Landman’s role has been to apply new algorithms to interpret data from hundreds of thousands of CT images to further enrich the pool of predictive information.

“Instead of looking at them as images, we look at them as data,” Landman said. “And then we do a whole host of advanced modeling to determine whether these nodules are malignant or not.”

“We now have internally validated radiomics models, as well as a combination model that is approaching the accuracy of expert-based or other AI model predictions of malignancy,” Landman said.

The model using both images and clinical signatures produced an even higher AUC of 0.82, approaching the performance of lung nodule  .

Deeper Dive

If deep learning is better at predicting a tumor’s trajectory than unassisted readings, its use will save time for radiologists and nurse navigators.

“The model is acting like a radiologist who doesn’t just look at the smudge on the film but wants to know what’s going on with the patient, who ordered the film, and why they ordered it,” Maldonado said. “The unsupervised learning takes all of that into account.”

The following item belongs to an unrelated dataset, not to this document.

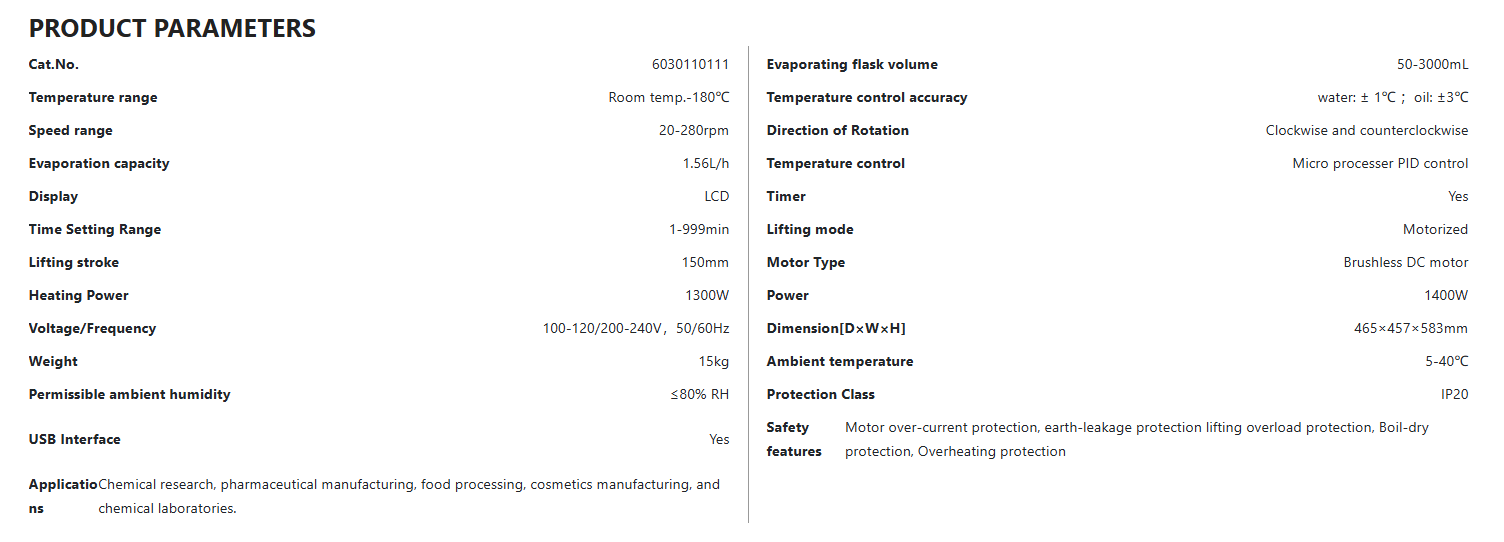
Task: Click the 1300W heating power value
Action: click(x=707, y=296)
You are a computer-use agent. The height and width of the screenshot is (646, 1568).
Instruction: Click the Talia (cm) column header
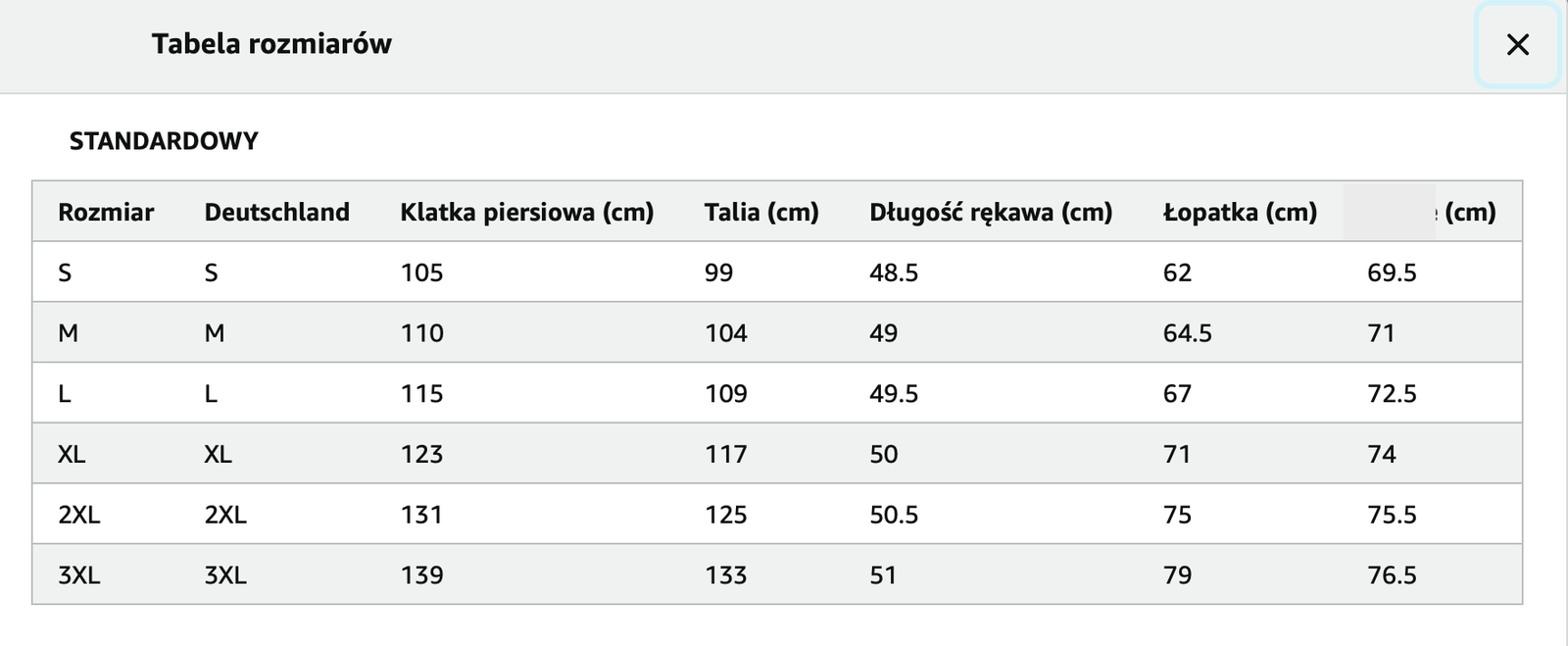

“The model is acting like a radiologist who doesn’t just look at the smudge on the film but wants to know what’s going on with the patient, who ordered the film, and why they ordered it.”

At the same time, he cautions, that there is no model of this concept ready to launch. Many questions remain.

“Are there signs that wouldn’t have been concerning except in the context of this finding… How do we integrate the model’s predictive power into a patient-centric learning approach? This is all still evolving,” Maldonado said.

A randomized controlled trial is being planned to compare their combination model with standard diagnostic approaches and evaluate risk-stratification success.

“The holy grail would be to run these on the EHRs for every patient in the hospital who has had a chest CT for any reason,” Maldonado said. “This approach could improve predictive stratification for almost any thoracic condition.”

About the Expert

Fabien Maldonado, M.D.

Fabien Maldonado, M.D., is a professor of medicine and thoracic surgery at Vanderbilt University Medical Center. He conducts research into quantitative imaging on computed tomography for lung cancer, novel minimally invasive diagnostic techniques for lung cancer, and pleural diseases.

Bennett Landman, Ph.d.

Bennett Landman, Ph.D., is chair of the Department of Electrical and Computer Engineering at Vanderbilt University Medical Center. He is a professor of computer science, biomedical engineering, radiology and radiological sciences, and others. His research focuses on magnetic resonance imaging and statistical analysis, with emphasis on medical imaging.

Portrait of Tom Lasko

Tom Lasko, M.D., Ph.D.

Tom Lasko, M.D., Ph.D., is an associate professor of biomedical informatics and computer science at Vanderbilt University Medical Center. His research focuses on building computational tools that improve clinical diagnosis, prognosis, or treatment decisions.